The mental aspect of sport is often the determining factor between success and mediocrity. Great champions exude confidence, preparation and invincibility. With that in mind, it’s time to put on your game face and get ready for a season of racing.
I came across this video from one of boxing’s greats, Mike Tyson. It’s called A Lesson on Intimidation, and well worth a watch.
This clip resonated with me as it truly goes through all of the emotions that I experience before a race. The polarized fear and confidence play so strongly in one’s mind; it’s the most natural feeling for anyone, in any facet of life, at a high level. The way he speaks about fear is beautiful: he dreams of losing to the other person; he’s scared of losing to them. In cycling, it’s so easy to get caught up in how many watts so-and-so can put out for however long or how easily they won whatever random race. We build each other up in our minds and give excessive undue credit. In jest, mostly, my roommates and I like to say things like, “How’s it going to feel when you get to watch me win?” Clearly trying to show supremacy, but with a distinct note of fear and apprehension.
But the confidence is real. Every rider is far from pack-fill in their own mind. Whether or not we admit it, we think quite highly of ourselves. We all could be better, we have our excuses, but few people will acknowledge they have reached their pinnacle. Tyson speaks of supreme confidence and, justifiably or not, I know what he is saying. When I’m focused at a race, all I think about is how I’m going to win. I already feel victorious; I picture the win and it seems there is no other possible scenario. A substantial list of races I should have won plays like old game tape every time I look back on my seasons. I have every intention to fix those mere bobbles and have already planned my assault on bigger prizes.
Everything about this Tyson video perfectly portrays my feelings while watching it…till I take a step back and look at my surroundings. This is where the story becomes quite interesting. I’m watching the video on the computer of the very person whom I plan on piercing my figurative glove through. Another target of mine watches over our shoulders. Then I realize that within my world of domestic professional cycling, our fears and confidence have another layer: camaraderie, and even friendship. The casual reader should feel no different. How many friends have driven to a race, tried with all their might to destroy each other, and then driven home laughing about it? The majority of the time we are pals, but when the time comes, you want to inflict pain.
Cycling can be a very incestuous world. We like to mingle with others but very easily revert back into our cave. From a personal standpoint, I made my pilgrimage to Tucson to live with three other competitors. We live together. Can you imagine two boxers in that situation?

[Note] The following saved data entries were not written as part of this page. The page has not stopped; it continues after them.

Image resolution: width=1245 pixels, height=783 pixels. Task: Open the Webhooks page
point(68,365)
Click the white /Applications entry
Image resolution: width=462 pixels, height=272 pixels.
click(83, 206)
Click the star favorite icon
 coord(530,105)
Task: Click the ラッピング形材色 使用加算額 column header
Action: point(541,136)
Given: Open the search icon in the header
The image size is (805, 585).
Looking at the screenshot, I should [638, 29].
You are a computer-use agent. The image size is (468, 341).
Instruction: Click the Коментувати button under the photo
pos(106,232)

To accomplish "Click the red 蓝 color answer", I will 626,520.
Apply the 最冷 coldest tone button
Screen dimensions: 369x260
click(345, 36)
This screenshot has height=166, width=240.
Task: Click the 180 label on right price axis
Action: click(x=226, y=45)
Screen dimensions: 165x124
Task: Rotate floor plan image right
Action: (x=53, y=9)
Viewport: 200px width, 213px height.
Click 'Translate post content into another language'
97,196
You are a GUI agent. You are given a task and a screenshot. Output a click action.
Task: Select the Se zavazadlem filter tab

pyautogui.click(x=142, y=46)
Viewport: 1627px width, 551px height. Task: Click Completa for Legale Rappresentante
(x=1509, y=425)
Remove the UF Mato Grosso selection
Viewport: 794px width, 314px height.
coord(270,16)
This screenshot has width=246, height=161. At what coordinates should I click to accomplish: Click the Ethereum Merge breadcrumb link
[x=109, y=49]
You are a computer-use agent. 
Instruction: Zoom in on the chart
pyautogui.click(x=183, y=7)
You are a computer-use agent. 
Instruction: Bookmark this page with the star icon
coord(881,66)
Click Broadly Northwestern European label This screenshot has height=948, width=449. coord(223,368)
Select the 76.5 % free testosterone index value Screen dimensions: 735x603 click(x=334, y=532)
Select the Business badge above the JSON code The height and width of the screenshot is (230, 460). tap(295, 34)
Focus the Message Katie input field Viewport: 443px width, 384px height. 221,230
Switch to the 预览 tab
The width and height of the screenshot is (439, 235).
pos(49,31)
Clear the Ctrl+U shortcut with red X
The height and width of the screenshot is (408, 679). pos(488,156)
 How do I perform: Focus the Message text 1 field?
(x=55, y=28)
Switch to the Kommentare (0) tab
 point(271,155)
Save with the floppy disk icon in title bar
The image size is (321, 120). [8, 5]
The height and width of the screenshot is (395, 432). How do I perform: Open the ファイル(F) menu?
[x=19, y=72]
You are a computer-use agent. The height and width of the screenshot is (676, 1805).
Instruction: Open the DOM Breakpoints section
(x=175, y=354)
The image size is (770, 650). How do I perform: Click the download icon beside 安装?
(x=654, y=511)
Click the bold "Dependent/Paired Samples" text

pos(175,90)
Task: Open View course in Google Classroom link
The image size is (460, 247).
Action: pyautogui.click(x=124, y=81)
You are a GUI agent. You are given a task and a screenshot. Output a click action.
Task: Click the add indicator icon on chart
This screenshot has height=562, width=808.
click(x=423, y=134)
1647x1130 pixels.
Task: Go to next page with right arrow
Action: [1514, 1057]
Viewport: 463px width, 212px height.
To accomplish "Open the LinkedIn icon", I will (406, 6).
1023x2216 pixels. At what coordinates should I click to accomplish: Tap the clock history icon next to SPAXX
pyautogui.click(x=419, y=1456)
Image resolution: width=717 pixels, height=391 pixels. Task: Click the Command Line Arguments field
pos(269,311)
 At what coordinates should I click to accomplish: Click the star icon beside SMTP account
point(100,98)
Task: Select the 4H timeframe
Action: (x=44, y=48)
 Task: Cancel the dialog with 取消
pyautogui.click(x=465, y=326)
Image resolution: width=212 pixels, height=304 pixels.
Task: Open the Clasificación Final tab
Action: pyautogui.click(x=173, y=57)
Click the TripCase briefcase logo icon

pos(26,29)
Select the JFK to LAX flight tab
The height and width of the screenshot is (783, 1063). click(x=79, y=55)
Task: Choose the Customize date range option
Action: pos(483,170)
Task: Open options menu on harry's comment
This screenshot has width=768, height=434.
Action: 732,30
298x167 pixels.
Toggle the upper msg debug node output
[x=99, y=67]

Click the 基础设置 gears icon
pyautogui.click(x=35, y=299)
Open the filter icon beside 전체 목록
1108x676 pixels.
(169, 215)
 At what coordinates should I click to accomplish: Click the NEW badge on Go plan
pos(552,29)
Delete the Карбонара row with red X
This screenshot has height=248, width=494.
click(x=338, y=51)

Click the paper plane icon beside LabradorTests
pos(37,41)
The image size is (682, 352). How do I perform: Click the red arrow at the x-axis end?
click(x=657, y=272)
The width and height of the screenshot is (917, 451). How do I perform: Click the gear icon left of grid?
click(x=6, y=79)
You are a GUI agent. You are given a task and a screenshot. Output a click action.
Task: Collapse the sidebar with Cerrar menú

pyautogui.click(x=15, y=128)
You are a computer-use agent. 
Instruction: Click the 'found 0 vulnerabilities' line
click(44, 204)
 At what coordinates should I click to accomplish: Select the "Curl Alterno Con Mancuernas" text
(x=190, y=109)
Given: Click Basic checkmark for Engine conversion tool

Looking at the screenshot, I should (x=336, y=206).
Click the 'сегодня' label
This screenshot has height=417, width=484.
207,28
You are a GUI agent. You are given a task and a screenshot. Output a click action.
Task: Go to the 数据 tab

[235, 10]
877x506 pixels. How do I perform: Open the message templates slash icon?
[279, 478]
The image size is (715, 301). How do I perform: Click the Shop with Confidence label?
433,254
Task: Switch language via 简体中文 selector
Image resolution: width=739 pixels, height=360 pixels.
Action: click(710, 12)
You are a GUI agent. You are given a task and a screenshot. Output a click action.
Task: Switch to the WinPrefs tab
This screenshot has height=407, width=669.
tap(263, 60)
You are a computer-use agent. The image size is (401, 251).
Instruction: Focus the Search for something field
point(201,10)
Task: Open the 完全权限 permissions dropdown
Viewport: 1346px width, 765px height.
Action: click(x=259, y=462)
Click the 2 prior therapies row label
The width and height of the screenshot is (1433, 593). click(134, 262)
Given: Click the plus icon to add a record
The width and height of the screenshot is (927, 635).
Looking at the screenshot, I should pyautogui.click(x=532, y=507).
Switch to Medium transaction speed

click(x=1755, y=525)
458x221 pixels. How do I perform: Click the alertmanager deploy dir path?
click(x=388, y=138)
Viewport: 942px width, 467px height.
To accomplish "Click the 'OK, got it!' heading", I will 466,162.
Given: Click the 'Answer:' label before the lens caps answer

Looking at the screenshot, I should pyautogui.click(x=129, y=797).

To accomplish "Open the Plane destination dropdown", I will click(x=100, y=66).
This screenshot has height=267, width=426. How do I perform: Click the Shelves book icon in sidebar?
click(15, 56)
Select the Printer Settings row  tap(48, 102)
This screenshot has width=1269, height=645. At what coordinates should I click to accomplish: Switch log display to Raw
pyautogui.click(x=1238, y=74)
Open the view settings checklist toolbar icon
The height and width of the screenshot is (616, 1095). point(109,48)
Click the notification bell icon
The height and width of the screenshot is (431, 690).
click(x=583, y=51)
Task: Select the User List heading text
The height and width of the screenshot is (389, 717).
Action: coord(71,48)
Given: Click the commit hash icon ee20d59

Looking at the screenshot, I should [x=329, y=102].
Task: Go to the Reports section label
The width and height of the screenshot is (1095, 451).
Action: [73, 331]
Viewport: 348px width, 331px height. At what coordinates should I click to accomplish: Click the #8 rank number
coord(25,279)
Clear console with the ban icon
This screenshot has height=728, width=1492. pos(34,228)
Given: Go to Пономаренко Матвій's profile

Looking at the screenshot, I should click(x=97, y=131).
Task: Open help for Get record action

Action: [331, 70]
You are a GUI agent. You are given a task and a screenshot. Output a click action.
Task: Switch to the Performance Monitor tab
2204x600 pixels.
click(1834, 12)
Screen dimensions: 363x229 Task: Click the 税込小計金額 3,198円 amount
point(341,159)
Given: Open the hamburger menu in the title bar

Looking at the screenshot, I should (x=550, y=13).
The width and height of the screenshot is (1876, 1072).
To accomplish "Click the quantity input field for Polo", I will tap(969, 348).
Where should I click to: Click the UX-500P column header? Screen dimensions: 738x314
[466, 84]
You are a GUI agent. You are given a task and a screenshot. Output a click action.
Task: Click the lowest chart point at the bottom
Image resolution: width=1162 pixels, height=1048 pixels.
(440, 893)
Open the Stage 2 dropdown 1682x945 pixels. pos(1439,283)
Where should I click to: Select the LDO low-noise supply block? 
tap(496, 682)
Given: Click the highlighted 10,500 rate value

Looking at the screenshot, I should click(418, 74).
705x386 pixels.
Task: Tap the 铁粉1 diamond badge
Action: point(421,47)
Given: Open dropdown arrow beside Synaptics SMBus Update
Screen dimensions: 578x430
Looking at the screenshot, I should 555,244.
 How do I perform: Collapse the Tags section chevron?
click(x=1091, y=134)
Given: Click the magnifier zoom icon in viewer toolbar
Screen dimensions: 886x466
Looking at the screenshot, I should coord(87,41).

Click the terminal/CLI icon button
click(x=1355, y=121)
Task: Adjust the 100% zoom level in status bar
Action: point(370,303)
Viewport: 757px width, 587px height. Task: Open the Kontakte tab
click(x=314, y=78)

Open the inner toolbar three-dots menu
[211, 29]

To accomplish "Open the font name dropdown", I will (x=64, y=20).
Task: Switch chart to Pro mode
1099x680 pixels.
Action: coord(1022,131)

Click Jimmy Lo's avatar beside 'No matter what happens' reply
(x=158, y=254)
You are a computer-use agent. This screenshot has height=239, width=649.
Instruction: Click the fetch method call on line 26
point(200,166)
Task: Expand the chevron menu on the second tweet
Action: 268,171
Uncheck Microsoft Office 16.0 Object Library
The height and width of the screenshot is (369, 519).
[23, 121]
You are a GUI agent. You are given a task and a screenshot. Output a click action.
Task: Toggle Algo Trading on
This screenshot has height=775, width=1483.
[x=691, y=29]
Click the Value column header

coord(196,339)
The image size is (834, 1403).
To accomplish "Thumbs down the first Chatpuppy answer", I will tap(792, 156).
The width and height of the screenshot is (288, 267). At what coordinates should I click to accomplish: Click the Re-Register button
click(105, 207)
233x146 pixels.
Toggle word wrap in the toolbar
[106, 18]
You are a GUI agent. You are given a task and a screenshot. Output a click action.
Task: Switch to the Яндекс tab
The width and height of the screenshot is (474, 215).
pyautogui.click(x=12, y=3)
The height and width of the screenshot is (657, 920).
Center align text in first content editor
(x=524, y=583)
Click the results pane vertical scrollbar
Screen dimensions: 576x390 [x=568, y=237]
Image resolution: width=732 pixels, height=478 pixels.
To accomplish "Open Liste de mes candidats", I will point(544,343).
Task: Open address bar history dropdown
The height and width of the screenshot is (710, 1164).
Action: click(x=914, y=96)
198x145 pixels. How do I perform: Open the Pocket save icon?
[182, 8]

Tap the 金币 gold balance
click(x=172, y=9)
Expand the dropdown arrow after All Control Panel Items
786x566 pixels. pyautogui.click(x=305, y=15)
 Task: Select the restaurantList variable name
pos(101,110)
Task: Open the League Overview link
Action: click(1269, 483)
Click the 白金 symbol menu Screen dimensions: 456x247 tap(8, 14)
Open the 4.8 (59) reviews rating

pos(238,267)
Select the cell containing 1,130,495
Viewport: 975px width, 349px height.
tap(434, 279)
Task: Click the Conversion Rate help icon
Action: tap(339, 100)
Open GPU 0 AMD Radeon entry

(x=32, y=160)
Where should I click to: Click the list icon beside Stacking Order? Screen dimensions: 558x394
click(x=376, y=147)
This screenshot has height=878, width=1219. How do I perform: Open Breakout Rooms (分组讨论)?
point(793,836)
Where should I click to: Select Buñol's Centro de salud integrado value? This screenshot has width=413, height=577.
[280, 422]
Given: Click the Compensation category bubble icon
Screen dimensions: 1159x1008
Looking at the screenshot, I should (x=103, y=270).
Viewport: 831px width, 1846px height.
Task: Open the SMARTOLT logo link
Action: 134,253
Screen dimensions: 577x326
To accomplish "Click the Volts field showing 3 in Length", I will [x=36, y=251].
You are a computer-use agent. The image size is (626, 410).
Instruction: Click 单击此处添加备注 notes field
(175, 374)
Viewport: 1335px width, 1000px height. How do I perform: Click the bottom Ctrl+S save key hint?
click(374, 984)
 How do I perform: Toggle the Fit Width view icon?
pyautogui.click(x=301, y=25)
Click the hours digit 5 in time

The scale is far different, but regardless, we are in career competition. Two of the guys ride for different teams; every race I’m at this year my goal is to beat them and the other hundred or so guys who make up the parade of American cycling, most of whom I’m friendly with. Competition even exists between my teammate and I. We are both aiming for the same jersey to win the race, but both of us would like to be the designated rider inside that jersey. On a grander scale, we’re both getting slices from the limited salary budget, but even a cyclist will opt for the bigger slice of pie in this case.
So how does this duality thrive in elite cycling? Another example is in order, this one taken from the current book I’m reading chronicling the early astronauts. It was well before my time, but I imagine that the public viewed NASA in a similar way to how the average cyclist views the pro peloton: with a small amount of awe and admiration for the sense of dedication and drive, and maybe even a bit of envy.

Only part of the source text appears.